*** Information given Section Begins ***

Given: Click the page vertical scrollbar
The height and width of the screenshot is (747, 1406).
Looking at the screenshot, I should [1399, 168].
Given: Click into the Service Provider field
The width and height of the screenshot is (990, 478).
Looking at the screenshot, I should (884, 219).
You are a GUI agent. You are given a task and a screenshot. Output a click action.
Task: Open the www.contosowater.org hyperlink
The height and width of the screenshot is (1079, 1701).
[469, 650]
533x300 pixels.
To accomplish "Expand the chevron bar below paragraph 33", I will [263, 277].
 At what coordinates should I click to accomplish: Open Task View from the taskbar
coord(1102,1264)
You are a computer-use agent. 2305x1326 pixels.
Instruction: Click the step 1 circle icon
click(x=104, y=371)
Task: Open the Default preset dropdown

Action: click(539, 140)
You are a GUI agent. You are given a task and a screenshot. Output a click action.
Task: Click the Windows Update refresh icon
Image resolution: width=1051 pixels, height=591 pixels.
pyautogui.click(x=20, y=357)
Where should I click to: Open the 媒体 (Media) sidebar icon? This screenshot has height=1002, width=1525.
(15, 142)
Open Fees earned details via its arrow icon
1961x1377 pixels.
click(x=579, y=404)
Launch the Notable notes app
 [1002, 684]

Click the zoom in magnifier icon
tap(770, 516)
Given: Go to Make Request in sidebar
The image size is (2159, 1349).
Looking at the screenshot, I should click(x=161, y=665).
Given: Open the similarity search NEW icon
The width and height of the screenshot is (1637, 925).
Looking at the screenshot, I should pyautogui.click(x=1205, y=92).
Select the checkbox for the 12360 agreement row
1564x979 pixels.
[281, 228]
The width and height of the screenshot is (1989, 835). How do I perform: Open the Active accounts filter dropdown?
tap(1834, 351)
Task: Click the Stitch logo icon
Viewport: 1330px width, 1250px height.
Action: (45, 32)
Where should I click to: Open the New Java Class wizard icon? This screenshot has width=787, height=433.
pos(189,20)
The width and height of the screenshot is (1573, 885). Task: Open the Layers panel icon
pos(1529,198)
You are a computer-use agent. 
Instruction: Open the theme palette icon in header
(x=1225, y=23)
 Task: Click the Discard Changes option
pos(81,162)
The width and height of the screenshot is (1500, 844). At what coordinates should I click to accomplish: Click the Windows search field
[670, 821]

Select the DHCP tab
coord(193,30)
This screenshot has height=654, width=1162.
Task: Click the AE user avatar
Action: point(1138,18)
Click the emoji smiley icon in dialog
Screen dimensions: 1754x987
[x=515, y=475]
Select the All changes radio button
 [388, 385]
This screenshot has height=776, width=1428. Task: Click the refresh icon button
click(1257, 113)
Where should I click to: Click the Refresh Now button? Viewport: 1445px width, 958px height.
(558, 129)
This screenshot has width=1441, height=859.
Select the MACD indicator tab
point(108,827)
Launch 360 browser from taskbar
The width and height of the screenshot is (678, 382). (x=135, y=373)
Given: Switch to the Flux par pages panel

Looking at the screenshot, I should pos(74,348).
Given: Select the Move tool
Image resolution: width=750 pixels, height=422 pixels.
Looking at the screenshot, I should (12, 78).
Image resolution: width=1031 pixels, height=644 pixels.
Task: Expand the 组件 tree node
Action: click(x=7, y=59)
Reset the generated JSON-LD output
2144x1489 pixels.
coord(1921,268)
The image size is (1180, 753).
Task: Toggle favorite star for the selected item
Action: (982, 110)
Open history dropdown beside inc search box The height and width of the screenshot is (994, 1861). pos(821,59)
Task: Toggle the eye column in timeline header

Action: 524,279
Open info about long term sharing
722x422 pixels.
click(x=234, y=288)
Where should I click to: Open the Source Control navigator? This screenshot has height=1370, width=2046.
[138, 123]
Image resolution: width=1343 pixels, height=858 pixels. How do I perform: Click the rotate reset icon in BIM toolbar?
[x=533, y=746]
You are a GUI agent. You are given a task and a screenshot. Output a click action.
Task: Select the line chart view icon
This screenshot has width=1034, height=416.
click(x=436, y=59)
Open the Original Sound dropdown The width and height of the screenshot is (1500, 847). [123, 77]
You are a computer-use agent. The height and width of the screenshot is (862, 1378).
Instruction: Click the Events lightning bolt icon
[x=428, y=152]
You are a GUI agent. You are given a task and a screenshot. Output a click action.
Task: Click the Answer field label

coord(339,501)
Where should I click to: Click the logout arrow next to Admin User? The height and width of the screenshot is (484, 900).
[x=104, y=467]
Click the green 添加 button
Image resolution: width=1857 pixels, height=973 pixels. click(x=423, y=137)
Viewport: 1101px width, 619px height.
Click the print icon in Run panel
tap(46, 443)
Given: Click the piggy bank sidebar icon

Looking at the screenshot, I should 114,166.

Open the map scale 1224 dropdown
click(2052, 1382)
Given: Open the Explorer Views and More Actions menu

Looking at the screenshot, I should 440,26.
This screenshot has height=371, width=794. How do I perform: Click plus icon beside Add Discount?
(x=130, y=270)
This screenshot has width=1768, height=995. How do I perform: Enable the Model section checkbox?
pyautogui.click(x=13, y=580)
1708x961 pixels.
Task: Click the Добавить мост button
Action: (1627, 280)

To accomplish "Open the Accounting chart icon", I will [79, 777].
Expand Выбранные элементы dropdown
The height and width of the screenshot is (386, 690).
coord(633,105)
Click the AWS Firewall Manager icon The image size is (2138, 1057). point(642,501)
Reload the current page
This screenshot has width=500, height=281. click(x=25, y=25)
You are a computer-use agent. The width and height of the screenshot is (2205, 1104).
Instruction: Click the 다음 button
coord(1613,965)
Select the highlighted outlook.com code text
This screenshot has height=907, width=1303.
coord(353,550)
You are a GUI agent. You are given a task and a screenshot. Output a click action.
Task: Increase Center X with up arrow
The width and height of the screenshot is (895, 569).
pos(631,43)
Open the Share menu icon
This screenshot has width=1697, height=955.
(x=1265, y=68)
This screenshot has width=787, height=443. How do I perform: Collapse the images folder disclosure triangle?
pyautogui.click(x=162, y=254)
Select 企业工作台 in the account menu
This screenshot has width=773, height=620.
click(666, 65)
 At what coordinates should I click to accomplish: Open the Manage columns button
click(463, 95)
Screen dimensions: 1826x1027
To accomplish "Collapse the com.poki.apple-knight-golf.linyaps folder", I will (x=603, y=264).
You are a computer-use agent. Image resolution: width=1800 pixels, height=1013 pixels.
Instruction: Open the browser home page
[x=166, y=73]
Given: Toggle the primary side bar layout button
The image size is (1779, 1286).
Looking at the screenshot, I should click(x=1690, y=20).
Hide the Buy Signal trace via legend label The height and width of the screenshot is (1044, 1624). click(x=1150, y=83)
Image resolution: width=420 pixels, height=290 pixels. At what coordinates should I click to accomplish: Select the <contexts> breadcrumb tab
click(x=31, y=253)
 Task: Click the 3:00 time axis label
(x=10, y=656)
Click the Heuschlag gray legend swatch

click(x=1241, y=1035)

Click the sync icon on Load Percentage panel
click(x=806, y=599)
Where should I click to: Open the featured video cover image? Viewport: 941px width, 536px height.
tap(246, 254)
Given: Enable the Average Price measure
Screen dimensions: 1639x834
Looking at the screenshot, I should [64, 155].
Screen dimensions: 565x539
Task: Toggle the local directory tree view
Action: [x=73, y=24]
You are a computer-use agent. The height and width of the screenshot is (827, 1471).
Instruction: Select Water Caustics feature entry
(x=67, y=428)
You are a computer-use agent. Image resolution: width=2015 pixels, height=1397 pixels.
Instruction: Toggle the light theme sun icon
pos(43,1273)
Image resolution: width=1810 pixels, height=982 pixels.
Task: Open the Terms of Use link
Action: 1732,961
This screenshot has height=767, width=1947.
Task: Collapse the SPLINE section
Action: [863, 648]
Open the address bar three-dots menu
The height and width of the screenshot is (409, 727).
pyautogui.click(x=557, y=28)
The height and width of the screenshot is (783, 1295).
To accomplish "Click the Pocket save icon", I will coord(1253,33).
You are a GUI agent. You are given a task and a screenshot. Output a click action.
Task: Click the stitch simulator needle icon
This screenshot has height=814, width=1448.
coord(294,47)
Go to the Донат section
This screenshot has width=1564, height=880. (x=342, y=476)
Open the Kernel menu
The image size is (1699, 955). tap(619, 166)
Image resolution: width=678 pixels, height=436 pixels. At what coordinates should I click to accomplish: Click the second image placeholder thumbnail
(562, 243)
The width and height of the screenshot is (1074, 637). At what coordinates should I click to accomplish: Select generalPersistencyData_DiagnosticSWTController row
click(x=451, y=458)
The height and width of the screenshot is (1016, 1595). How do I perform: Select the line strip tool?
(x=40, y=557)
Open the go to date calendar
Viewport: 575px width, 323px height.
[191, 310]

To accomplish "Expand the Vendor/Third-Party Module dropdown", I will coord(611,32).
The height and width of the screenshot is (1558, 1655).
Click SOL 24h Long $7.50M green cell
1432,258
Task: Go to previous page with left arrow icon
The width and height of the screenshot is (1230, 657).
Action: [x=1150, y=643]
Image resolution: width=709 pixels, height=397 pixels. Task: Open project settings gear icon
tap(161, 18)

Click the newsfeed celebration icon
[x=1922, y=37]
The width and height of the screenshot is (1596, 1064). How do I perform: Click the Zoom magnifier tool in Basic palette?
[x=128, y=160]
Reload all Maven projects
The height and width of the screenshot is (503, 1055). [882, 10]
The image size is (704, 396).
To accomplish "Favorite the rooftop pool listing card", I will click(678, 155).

*** Information given Section Ends ***

Gather from the entries above all lines that include the string "chart".

Task: Select the line chart view icon
To accomplish "Open the Accounting chart icon", I will [79, 777].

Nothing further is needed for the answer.